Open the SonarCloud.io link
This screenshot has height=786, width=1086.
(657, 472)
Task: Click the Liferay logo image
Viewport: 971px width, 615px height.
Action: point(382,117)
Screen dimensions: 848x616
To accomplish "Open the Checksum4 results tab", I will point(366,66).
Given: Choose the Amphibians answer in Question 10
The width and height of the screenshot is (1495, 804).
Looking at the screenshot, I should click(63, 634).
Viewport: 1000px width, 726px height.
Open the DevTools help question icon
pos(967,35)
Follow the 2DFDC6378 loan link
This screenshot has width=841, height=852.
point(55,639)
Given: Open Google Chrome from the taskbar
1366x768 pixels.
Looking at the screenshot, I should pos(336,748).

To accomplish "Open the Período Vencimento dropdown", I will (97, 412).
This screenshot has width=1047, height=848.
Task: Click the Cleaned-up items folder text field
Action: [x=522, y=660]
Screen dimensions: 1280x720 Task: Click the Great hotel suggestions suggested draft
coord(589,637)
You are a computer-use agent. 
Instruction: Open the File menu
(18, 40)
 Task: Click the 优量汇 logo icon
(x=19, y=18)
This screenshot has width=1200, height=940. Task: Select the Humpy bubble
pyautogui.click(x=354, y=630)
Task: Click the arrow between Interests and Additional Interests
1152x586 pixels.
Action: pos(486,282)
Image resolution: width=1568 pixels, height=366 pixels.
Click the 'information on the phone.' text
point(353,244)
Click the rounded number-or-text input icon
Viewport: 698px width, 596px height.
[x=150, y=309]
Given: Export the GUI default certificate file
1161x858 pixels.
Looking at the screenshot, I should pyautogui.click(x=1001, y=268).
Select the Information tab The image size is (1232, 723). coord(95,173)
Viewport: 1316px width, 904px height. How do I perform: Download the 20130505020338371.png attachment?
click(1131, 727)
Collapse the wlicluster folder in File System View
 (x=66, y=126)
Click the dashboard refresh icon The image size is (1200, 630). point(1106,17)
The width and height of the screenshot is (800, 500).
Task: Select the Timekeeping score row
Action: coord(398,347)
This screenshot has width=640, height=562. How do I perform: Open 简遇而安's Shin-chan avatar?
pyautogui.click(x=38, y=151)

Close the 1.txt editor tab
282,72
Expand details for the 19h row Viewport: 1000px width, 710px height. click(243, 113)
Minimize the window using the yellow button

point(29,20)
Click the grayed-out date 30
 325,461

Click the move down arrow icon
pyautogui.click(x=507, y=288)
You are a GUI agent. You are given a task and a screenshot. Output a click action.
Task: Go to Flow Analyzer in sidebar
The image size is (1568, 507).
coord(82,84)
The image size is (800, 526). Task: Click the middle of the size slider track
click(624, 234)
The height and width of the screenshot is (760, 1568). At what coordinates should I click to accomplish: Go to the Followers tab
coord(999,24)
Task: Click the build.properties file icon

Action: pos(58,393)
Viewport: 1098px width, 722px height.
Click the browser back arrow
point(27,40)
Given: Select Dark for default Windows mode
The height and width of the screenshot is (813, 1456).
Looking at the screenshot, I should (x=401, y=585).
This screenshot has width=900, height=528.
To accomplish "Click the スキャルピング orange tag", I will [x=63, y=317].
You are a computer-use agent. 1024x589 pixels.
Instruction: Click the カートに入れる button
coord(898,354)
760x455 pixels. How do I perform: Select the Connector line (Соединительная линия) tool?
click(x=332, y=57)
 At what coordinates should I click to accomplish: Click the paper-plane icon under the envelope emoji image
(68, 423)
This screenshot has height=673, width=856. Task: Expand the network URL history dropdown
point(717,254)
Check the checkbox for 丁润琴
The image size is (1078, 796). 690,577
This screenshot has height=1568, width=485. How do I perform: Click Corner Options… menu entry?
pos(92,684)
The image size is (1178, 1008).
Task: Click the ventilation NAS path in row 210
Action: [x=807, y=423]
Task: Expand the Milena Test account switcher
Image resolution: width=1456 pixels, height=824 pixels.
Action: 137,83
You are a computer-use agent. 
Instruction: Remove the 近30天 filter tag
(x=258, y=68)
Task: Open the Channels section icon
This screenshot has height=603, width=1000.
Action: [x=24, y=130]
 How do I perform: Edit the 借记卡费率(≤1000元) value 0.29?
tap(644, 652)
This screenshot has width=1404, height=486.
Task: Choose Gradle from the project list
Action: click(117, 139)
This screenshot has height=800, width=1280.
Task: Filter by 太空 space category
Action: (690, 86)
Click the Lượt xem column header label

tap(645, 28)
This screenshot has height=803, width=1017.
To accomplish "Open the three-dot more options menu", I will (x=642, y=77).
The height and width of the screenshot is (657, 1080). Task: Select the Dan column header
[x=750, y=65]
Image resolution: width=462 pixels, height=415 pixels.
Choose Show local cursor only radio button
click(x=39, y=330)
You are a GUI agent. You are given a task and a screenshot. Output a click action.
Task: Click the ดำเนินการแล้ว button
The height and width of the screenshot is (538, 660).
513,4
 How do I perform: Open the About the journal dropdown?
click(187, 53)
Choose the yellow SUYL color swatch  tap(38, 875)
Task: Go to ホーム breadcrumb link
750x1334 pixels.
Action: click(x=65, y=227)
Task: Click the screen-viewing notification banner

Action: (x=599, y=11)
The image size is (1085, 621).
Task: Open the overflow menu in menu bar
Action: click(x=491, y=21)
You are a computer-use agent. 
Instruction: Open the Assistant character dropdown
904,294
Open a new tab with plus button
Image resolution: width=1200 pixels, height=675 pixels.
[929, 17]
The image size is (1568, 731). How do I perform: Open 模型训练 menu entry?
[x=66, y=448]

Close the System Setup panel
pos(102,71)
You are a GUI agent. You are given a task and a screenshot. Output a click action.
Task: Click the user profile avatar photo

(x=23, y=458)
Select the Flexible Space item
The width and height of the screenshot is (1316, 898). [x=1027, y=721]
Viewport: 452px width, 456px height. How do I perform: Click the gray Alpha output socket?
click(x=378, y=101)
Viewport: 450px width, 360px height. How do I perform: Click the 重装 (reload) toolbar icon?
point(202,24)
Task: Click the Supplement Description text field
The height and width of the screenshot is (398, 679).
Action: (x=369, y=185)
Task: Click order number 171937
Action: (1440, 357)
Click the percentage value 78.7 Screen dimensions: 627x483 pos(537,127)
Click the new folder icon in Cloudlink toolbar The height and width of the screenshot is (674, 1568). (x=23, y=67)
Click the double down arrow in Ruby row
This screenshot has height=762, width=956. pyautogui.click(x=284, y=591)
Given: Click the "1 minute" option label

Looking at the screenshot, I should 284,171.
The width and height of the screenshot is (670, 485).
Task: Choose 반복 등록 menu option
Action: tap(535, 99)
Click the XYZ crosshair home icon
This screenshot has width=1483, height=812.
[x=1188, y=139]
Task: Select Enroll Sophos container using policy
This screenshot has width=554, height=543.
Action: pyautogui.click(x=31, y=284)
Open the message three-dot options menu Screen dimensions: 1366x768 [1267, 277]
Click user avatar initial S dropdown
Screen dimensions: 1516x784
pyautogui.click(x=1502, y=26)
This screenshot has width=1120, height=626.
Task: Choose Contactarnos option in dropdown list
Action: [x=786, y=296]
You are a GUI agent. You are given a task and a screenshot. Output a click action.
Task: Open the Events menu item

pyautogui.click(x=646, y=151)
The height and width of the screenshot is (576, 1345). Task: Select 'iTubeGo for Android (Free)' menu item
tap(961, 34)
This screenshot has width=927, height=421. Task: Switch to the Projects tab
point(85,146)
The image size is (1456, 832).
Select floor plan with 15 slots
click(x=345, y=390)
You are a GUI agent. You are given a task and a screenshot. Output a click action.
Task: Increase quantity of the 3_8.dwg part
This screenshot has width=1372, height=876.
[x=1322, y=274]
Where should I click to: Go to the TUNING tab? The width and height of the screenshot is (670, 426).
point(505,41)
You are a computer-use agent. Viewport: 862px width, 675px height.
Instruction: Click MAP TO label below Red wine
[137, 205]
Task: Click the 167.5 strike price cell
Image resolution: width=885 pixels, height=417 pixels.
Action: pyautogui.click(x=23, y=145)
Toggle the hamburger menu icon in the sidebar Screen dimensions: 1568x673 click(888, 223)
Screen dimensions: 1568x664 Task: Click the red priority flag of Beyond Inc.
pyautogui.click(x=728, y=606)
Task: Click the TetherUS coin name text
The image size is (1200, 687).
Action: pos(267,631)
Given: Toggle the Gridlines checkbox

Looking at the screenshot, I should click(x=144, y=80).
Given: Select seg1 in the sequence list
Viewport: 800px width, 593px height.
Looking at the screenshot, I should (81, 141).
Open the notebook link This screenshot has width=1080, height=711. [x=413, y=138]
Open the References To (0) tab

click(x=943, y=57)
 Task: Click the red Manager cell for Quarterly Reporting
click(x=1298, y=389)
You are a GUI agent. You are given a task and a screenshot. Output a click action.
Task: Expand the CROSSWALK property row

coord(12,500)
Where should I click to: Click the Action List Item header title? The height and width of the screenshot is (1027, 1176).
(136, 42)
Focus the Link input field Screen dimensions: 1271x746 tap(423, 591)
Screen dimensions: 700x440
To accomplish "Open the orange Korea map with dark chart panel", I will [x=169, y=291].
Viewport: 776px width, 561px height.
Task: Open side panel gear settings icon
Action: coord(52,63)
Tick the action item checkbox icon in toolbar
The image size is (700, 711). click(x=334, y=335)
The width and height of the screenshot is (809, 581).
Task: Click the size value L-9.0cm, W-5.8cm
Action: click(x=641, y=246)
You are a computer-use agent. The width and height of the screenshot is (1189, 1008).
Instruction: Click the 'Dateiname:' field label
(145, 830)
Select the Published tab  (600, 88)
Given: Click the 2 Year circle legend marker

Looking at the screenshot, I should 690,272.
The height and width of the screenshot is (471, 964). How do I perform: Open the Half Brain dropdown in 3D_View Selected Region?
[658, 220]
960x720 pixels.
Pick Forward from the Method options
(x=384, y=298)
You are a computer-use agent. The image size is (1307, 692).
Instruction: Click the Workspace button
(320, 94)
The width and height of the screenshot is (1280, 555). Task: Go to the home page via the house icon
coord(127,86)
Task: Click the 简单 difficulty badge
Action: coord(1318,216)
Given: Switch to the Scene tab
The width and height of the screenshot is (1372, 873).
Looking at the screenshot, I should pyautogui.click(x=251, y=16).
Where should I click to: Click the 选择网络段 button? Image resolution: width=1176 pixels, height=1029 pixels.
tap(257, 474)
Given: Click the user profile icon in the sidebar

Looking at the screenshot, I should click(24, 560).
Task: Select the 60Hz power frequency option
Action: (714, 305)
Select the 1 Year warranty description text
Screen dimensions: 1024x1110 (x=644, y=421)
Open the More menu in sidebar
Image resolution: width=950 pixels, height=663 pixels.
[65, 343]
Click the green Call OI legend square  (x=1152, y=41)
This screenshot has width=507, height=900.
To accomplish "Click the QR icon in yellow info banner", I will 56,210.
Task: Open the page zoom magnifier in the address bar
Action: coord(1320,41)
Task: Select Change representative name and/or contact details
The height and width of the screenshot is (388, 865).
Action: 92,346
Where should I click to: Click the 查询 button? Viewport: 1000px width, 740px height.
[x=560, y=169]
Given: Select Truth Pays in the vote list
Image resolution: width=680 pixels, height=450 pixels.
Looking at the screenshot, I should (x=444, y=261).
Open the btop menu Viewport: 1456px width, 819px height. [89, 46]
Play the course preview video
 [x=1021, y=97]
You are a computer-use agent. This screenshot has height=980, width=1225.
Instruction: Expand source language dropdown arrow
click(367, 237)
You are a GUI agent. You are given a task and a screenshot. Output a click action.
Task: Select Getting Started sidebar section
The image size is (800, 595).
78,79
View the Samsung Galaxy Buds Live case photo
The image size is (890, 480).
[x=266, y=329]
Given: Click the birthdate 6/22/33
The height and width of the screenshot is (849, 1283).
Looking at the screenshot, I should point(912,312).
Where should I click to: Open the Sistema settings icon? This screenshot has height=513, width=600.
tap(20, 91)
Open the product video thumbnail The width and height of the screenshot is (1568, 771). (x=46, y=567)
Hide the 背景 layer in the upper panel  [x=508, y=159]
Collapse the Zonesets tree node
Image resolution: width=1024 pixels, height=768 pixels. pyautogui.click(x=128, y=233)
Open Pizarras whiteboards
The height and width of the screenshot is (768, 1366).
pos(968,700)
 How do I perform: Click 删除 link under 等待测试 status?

--------

-- What you need to do --
Read through the entries, then copy every line where the string "default" is found.

-- Response to the exercise --
Given: Export the GUI default certificate file
Given: Select Dark for default Windows mode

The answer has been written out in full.